There's a lot of fine jewelry here, too, as well as handmade beeswax candles by "Greentree" for $20, and even some very classy soap. Beautiful polished wood boxes by Chris Kann run from $46 to $225, depending on size. Hand-crafted wooden spoons add a touch of class to your table. These handsome objects are priced from $8 to $48; a nice pair of salad utensils is about $32.

For a really impressive gift, you can spend several hundred dollars for a unique, crystal glazed vase by Hideaki S. Miyamura. Miyamura was apprenticed by Japanese ceramist Yohen Tenmokuto to create special iridescent glazes. These absolutely gorgeous vases and jars with gold and blue-black iridescent crystal glazes are examples of what Miyamura came up with after years of experimentation. Prices range from $450-$950.

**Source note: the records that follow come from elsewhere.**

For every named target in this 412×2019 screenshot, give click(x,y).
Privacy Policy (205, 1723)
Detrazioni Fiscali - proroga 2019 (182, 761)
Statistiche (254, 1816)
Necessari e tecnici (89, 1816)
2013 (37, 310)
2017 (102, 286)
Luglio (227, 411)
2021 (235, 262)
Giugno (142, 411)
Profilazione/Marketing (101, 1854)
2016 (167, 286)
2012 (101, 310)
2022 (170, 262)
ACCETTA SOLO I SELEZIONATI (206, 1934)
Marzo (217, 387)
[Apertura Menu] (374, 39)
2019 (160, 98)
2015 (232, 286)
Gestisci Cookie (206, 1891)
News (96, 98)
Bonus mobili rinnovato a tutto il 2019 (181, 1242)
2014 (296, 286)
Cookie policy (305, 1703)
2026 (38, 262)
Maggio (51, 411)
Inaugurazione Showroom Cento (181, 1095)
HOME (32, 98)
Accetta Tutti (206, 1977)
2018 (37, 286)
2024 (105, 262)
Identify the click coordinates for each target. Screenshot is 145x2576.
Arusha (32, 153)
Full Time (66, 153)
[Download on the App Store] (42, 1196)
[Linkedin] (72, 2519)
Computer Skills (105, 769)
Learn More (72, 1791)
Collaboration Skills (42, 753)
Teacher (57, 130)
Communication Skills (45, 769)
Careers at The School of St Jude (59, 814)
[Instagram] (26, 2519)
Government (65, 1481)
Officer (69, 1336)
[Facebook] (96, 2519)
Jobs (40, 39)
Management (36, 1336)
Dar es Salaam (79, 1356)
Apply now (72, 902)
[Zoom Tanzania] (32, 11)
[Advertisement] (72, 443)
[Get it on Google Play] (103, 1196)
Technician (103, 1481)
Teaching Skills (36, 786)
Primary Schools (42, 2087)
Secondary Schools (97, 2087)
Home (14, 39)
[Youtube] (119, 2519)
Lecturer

Gallery W.D.O. will host an "Atherton Mill wake" for the December 7 Gallery Crawl. The shop will be moving to a new location next year, appropriately adjacent to the Mint Museum of Craft + Design. (The gift shop in the Mint Museum of Craft + Design is itself another good place to find smart things for gifts.)

* And of course the American Craft Council is coming to town. This blockbuster is a great showcase for artists and artisans from across the nation, and runs from Friday, December 7 through Sunday, December 9. Tickets are $6, or $10 for a two-day pass. Call for information at 704-331-8187.

I'd caution art gift seekers not to be so wowed by the ACC craft show that you neglect to support your local artists. In many, many cases, they're just as good, and there's no admission charge to Charlotte galleries and studios.

These are only a few suggestions for holiday gift-giving in the "affordable" category of artwork available at favorite local galleries. Cool, original works of art -- sized right for holiday presents -- abound in Charlotte these weeks before the holidays.